The conversation flows easier than any he’s had in months. She laughs so hard at the story about the Albuquerque lefty who threw a no-hitter then threw up in the dugout from chugging six energy drinks pre-game that she snorts a little, and Manny finds himself leaning forward, his elbow 2 inches from hers on the Formica table, not even pretending to look at his scouting notes anymore. She smells like coconut shampoo and lime, her hair pulled back in a messy braid, and when she reaches for the habanero hot sauce right as he does, their hands brush, her skin warm against his calloused knuckles. She doesn’t yank hers away immediately, just smirks, says “Sorry, old man, I need it more than you do,” and he feels heat crawl up his neck that has nothing to do with the broken AC.

His brain is screaming at him the whole time. She’s Jesse’s kid. She’s 27. You’re old enough to be her dad. This is wrong. But then she pulls up his old 2002 scouting report for Jesse on her phone, the one he wrote in a notebook before the league switched to digital, the one where he noted that Jesse’s shoulder rotated 10 degrees wider than average and he’d be prone to injury if they didn’t adjust his delivery. She says she’s been citing his reports in her research for years, that the guys who run league player development now don’t know half of what he does about how a pitcher’s body works. For the first time in a decade, he doesn’t feel like a washed-up scout who spends half his life eating gas station burritos and sleeping in motels. He feels seen.

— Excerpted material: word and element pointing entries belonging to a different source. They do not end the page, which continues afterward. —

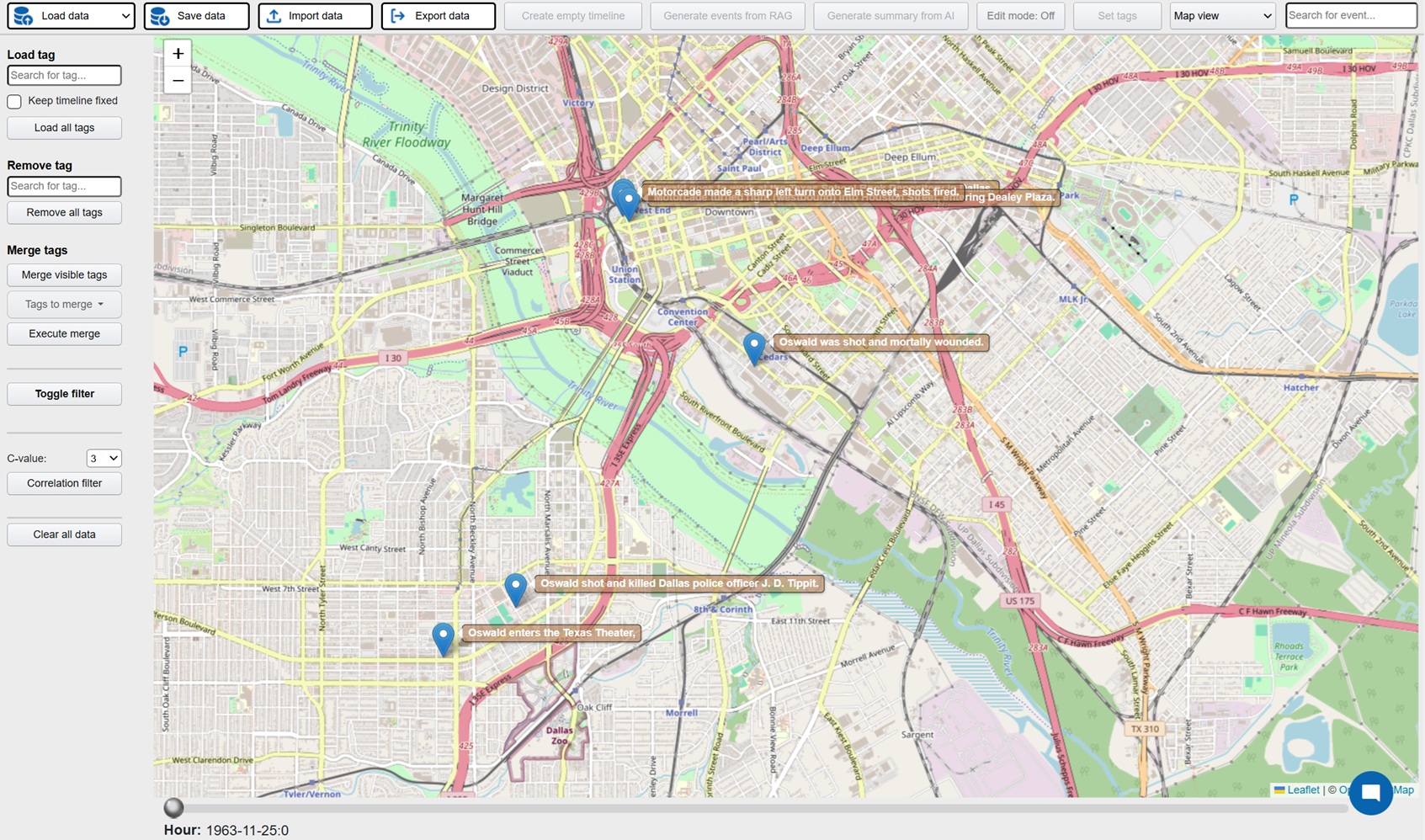Click the map zoom in plus button
The height and width of the screenshot is (840, 1425).
[178, 54]
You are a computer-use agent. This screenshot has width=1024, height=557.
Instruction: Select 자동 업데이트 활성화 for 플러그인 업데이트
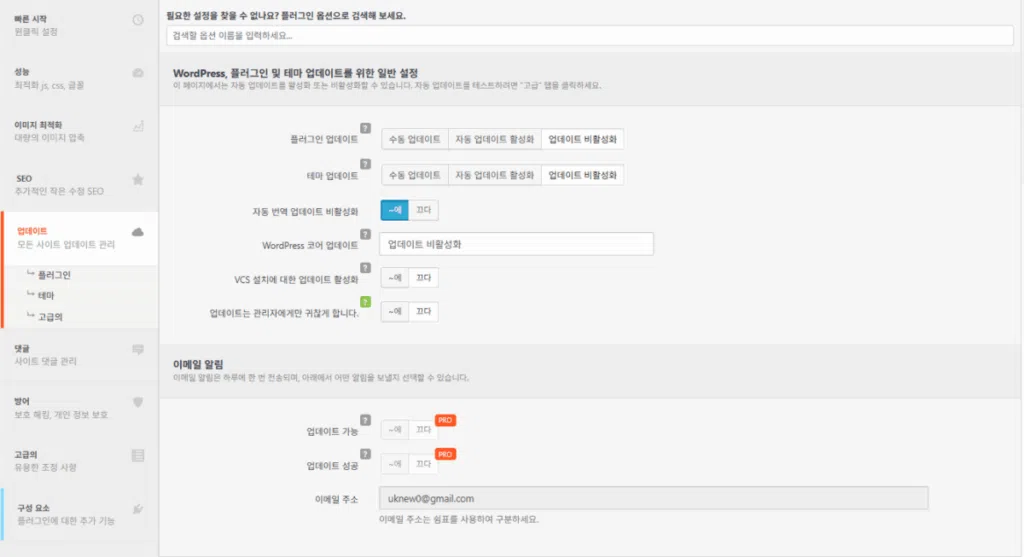tap(494, 140)
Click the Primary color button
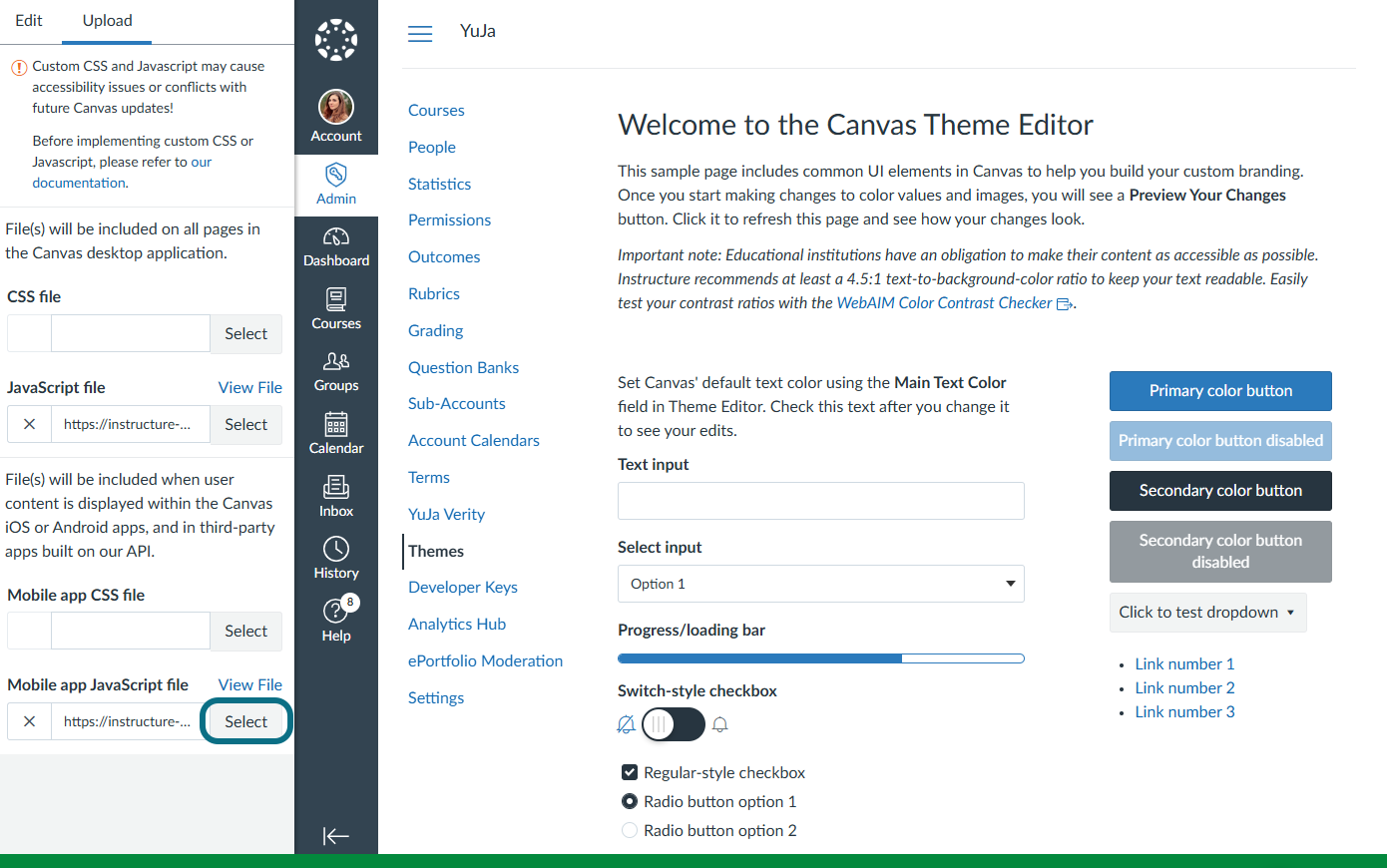The height and width of the screenshot is (868, 1387). pyautogui.click(x=1220, y=391)
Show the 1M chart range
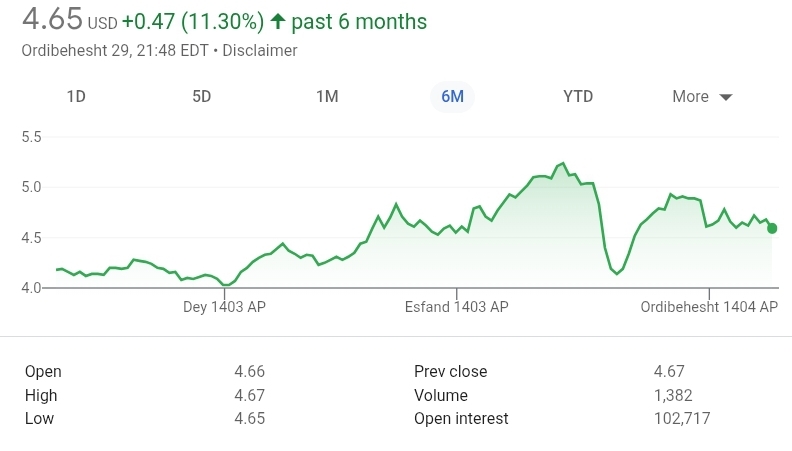This screenshot has width=792, height=451. pos(327,97)
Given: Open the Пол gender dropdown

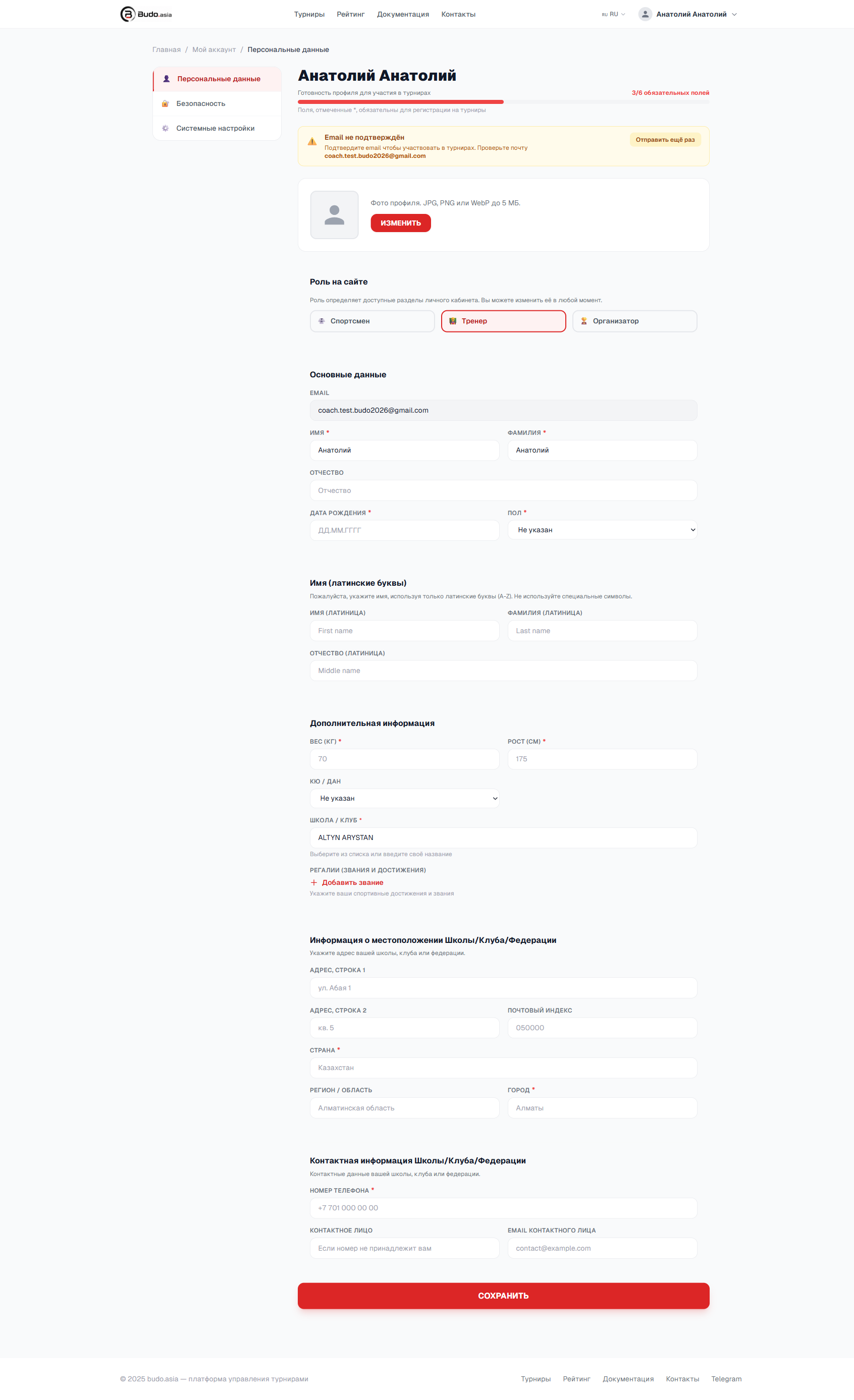Looking at the screenshot, I should point(602,530).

The owner rings the closing bell an hour later, flipping the sign on the door to locked, and they drift out onto the sidewalk, the night air still thick enough to make his shirt stick to his back. She steps closer, close enough that he can feel her breath on his forearm, her hand brushing his wrist for a beat before she laces her fingers through his, calloused from working with athletes, soft around the edges. “My hotel’s three blocks away,” she says, quiet, like she’s admitting something she’s not supposed to. “I know this is weird. I don’t care.”

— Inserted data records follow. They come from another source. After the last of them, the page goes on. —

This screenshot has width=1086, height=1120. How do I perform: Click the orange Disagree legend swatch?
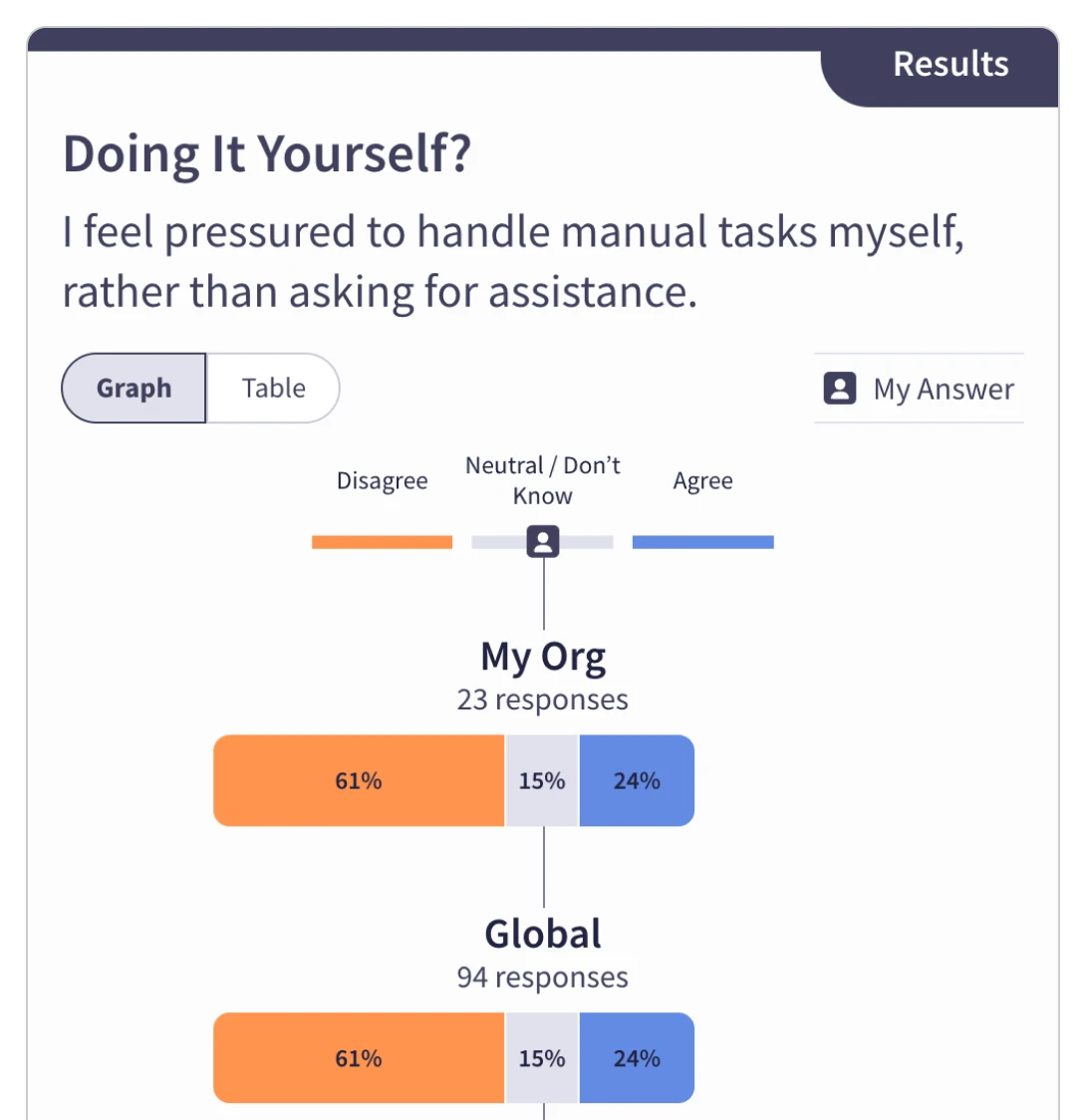(x=382, y=542)
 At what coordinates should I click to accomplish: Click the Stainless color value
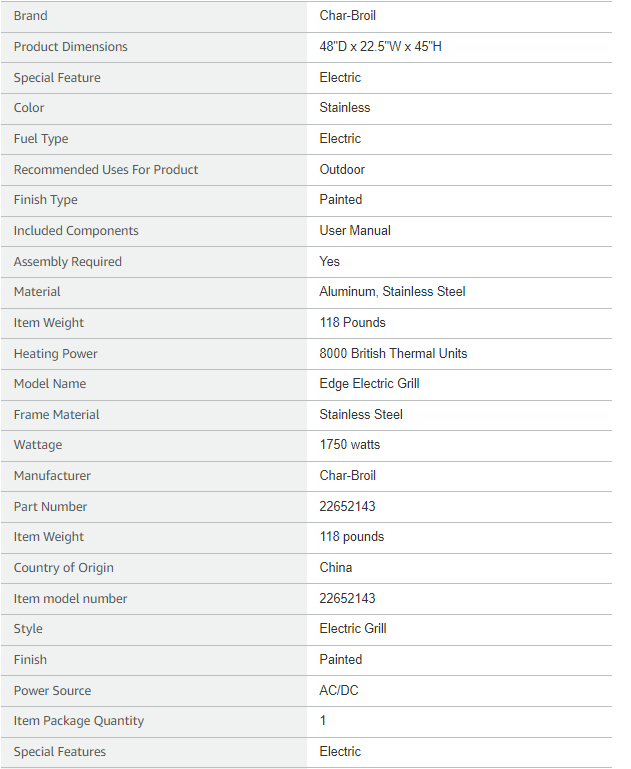pyautogui.click(x=345, y=108)
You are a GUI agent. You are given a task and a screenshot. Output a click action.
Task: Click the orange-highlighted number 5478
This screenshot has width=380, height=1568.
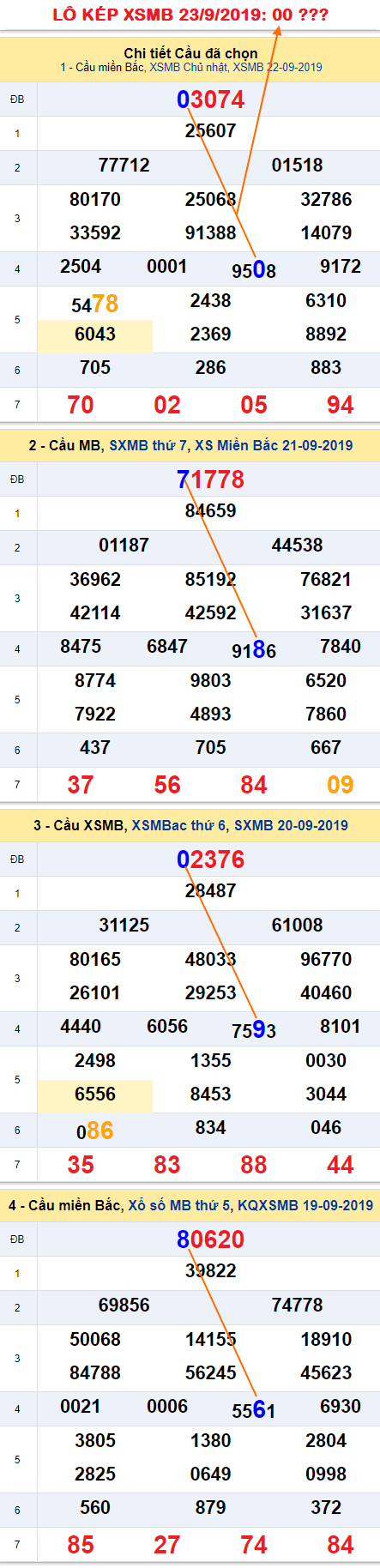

He hesitates for two full seconds, thinking of Jesse, thinking of all the stupid rules he’s made for himself to avoid feeling anything that might hurt, thinking of his sister’s texts about the second grade teacher who loves baseball and makes good tamales. Then he squeezes her hand, the rough edge of his 2010 World Series ring catching on her knuckle, and nods. He follows her down the sidewalk, the hum of distant traffic mixing with the sound of her laugh when she tells him she still has the little Reds bobblehead he gave her at that wedding 19 years prior.